By Damian Bierman, Head of Asia-Pacific, Portfolio Management & Trading Solutions, FactSet
Buy-side technology continues to evolve, but solutions offering different pieces of the portfolio lifecycle form a patchwork landscape.
The integration of the portfolio lifecycle is fraught with complexity and challenges for all firms who navigate it. This has created an opportunity in the market for a new approach.
When we talk about the portfolio lifecycle, we mean, in the broadest terms, the process of executing an investment idea: Everything from researching the idea, generating an order, running it through compliance, trading, settling, and tracking performance attribution.
Most buy-side firms tend to fall into one of two categories when approaching a technology provider for the systems required for servicing their portfolio lifecycle. Either they’ve adopted (or evolved) a “best-of-breed” approach engaging multiple vendors, or they work with a single vendor who promises a complete “end-to-end” solution.
Best-of-breed or one-stop-shop
Firms that go best-of-breed have bought themselves a P+O+EMS (portfolio, order, execution management system) by engaging multiple vendors for the different pieces, and have most likely spent years integrating all of it, getting the different systems talking to each other. Then, once their solution is up and running for a while, what inevitably happens is that something changes which causes a disruption to that delicate balance – maybe the firm’s investment strategy evolves, or a particular set of regulations are introduced – and suddenly they have to deal with a multitude of vendors to make the necessary adjustments to get the new workflows to concord. It can quickly become a huge headache.
Firms that go the other route, to the “one-stop-shop”, live in a world where their vendor manages everything, but the trade-off is that they forfeit full autonomy. They can have control of the front-to-back operations, but only until they want to diverge from the prescribed solution. Even a slight amendment means surrendering some autonomy.
So, if you’re a small firm dealing primarily in a single asset class and you’re of a certain size with a relatively simple set of compliance rules, there are solutions on the market that will work well for you.
Until, of course, they don’t. Eventually, you’re going to want access to other asset classes, and as you grow your compliance rules are going to become more complicated. For instance, you may find that you need a different answer for transaction cost analysis to the one that’s being provided for you. In short: these products work well, until you outgrow them.

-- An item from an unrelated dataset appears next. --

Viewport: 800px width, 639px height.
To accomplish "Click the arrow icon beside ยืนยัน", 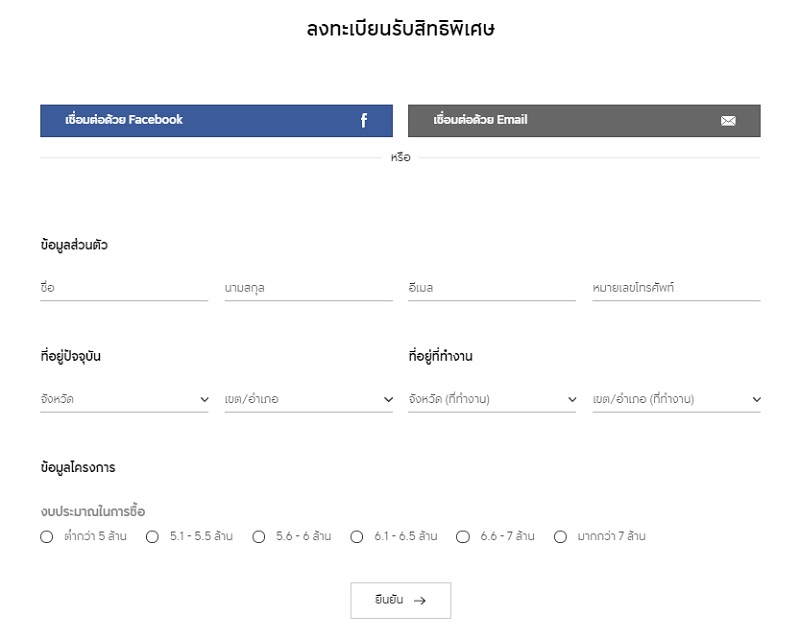I will pos(420,601).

What ends up happening in the traditional one-stop-shop model is that, instead of the technology bending and moulding to fit the needs of the business, the business is forced to mould to meet the limitations of the technology. This limits the asset manager’s ability to implement an investment process that fits the requirements of their business, so they are forced to either to compromise on what they can actually do because of those technology limitations, or they are faced with numerous frustrating inefficiencies in the form of manual processes that lie outside of what their “all-in” system is capable. The result is incomplete information at different stages of the lifecycle, and information that’s not always there where and when it’s needed – most harmfully, at the point of decision. This approach leads to a “one-size-fits-none” type scenario, and it’s not a good spot to be in.
A third way
But what if there was a better way? The ideal would be a complete solution with a degree of flexibility that allows a firm to have the best of both worlds. In effect, it would be a comprehensive system within an open platform. It is a compelling proposition for a number of reasons, not least of which is that a buy-side firm rarely if ever finds itself in a position to replace its entire technology stack at once. Clearly, there is demand for a higher standard, more flexible solution which provides a complete answer from end-to-end along the portfolio lifecycle. It should be inherently open and modular, built around a robust set of APIs that can be connected into whatever pieces of the portfolio lifecycle that a buy-side firm can’t, or isn’t yet ready, to replace.
In order for such an approach to be viable, the vendor offering it has to be fluent in several core competencies. First and foremost, it needs to have extraordinary system integration capabilities built into its DNA. It needs to know how to work with, manage, concord and align data from numerous, disparate sources. It also must be capable of managing complex workflows across multiple asset classes in a manner that’s robust and yet nimble enough to adapt to markets, strategies and regulations that change constantly. Moreover, it needs to be built for complexity, speed, and scale, and needs to have evolved capabilities for intelligently automating workflows to free up its human operators to add value in ways that machines alone cannot yet accomplish.
Real-time analytics
The common thread binding all those pieces together has to be a world-class analytical capability. This allows a portfolio manager to have real-time access to the trade executions happening on the dealing desk throughout the course of the day, as their investment ideas are turned into reality.
The very moment their investment ideas are transacted in the market, the portfolio manager is aware of what had been a trade simulation is now an active order that’s being filled; and as it fills, it immediately becomes part of the portfolio.
Having the ability to update all those analytics – contribution, attribution, performance, risk – in real-time is hugely valuable, but generally unavailable in the marketplace today. Yet, consider just how important it is when one misplaced tweet can send a company’s stock price into a free-fall. If you are portfolio manager holding that stock, surely you cannot afford to wait 24 hours to assess the extent of the damage to your portfolio. Instead, you would want to act immediately to restrict losses. A comprehensive solution that facilitates that timely response is a true game-changer.